── DATA EXTRACTS ──

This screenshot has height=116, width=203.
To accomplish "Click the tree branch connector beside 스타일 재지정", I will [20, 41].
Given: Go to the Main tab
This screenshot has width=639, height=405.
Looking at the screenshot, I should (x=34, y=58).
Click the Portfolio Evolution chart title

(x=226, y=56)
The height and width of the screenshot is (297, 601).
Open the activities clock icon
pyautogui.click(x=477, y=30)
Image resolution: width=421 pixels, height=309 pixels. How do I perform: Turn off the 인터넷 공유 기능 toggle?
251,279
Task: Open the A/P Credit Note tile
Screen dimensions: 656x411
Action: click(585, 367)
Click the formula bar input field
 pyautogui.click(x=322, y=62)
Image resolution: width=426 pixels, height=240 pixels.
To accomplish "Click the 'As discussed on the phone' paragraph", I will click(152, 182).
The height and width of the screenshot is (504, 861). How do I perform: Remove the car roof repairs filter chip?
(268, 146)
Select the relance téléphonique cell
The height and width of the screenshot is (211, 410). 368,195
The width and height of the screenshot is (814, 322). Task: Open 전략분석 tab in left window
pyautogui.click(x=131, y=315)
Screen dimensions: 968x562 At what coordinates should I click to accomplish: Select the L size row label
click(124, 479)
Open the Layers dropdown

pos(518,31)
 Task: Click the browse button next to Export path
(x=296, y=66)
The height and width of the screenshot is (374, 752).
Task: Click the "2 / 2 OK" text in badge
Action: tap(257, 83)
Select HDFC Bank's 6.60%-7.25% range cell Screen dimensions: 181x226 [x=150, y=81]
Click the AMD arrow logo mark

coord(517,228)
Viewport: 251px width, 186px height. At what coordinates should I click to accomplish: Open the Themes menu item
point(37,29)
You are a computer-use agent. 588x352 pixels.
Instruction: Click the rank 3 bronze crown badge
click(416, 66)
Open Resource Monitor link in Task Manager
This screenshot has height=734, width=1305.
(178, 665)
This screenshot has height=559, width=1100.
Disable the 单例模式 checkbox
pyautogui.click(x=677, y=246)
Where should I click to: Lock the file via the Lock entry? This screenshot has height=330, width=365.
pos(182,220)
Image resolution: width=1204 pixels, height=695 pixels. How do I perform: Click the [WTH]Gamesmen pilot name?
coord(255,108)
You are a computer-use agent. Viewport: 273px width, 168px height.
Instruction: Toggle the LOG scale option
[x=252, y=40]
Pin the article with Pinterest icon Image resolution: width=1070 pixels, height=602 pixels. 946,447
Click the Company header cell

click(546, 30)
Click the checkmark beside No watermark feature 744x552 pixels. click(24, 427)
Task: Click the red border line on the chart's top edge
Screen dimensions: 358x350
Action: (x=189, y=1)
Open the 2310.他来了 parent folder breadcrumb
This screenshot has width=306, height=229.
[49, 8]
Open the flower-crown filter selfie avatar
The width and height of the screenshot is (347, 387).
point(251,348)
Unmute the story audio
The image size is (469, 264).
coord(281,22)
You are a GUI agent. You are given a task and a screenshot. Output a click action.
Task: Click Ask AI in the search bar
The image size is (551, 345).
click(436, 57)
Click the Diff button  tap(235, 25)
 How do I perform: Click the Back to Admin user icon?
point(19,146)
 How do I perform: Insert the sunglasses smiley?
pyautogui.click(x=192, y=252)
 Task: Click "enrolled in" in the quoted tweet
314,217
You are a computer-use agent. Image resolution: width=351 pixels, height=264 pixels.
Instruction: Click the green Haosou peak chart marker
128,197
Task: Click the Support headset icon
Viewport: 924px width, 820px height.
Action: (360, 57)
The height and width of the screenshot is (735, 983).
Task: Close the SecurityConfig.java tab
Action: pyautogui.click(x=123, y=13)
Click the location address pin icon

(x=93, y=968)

───

TASK DESCRIPTION> Repeat all of the material above exactly, with no line dropped.

OUTPUT>
This screenshot has height=116, width=203.
To accomplish "Click the tree branch connector beside 스타일 재지정", I will [20, 41].
Given: Go to the Main tab
This screenshot has width=639, height=405.
Looking at the screenshot, I should (x=34, y=58).
Click the Portfolio Evolution chart title

(x=226, y=56)
The height and width of the screenshot is (297, 601).
Open the activities clock icon
pyautogui.click(x=477, y=30)
Image resolution: width=421 pixels, height=309 pixels. How do I perform: Turn off the 인터넷 공유 기능 toggle?
251,279
Task: Open the A/P Credit Note tile
Screen dimensions: 656x411
Action: click(585, 367)
Click the formula bar input field
 pyautogui.click(x=322, y=62)
Image resolution: width=426 pixels, height=240 pixels.
To accomplish "Click the 'As discussed on the phone' paragraph", I will click(152, 182).
The height and width of the screenshot is (504, 861). How do I perform: Remove the car roof repairs filter chip?
(268, 146)
Select the relance téléphonique cell
The height and width of the screenshot is (211, 410). 368,195
The width and height of the screenshot is (814, 322). Task: Open 전략분석 tab in left window
pyautogui.click(x=131, y=315)
Screen dimensions: 968x562 At what coordinates should I click to accomplish: Select the L size row label
click(124, 479)
Open the Layers dropdown

pos(518,31)
 Task: Click the browse button next to Export path
(x=296, y=66)
The height and width of the screenshot is (374, 752).
Task: Click the "2 / 2 OK" text in badge
Action: tap(257, 83)
Select HDFC Bank's 6.60%-7.25% range cell Screen dimensions: 181x226 [x=150, y=81]
Click the AMD arrow logo mark

coord(517,228)
Viewport: 251px width, 186px height. At what coordinates should I click to accomplish: Open the Themes menu item
point(37,29)
You are a computer-use agent. 588x352 pixels.
Instruction: Click the rank 3 bronze crown badge
click(416, 66)
Open Resource Monitor link in Task Manager
This screenshot has height=734, width=1305.
(178, 665)
This screenshot has height=559, width=1100.
Disable the 单例模式 checkbox
pyautogui.click(x=677, y=246)
Where should I click to: Lock the file via the Lock entry? This screenshot has height=330, width=365.
pos(182,220)
Image resolution: width=1204 pixels, height=695 pixels. How do I perform: Click the [WTH]Gamesmen pilot name?
coord(255,108)
You are a computer-use agent. Viewport: 273px width, 168px height.
Instruction: Toggle the LOG scale option
[x=252, y=40]
Pin the article with Pinterest icon Image resolution: width=1070 pixels, height=602 pixels. 946,447
Click the Company header cell

click(546, 30)
Click the checkmark beside No watermark feature 744x552 pixels. click(24, 427)
Task: Click the red border line on the chart's top edge
Screen dimensions: 358x350
Action: (x=189, y=1)
Open the 2310.他来了 parent folder breadcrumb
This screenshot has width=306, height=229.
[49, 8]
Open the flower-crown filter selfie avatar
The width and height of the screenshot is (347, 387).
point(251,348)
Unmute the story audio
The image size is (469, 264).
coord(281,22)
You are a GUI agent. You are given a task and a screenshot. Output a click action.
Task: Click Ask AI in the search bar
The image size is (551, 345).
click(436, 57)
Click the Diff button  tap(235, 25)
 How do I perform: Click the Back to Admin user icon?
point(19,146)
 How do I perform: Insert the sunglasses smiley?
pyautogui.click(x=192, y=252)
 Task: Click "enrolled in" in the quoted tweet
314,217
You are a computer-use agent. Image resolution: width=351 pixels, height=264 pixels.
Instruction: Click the green Haosou peak chart marker
128,197
Task: Click the Support headset icon
Viewport: 924px width, 820px height.
Action: (360, 57)
The height and width of the screenshot is (735, 983).
Task: Close the SecurityConfig.java tab
Action: pyautogui.click(x=123, y=13)
Click the location address pin icon

(x=93, y=968)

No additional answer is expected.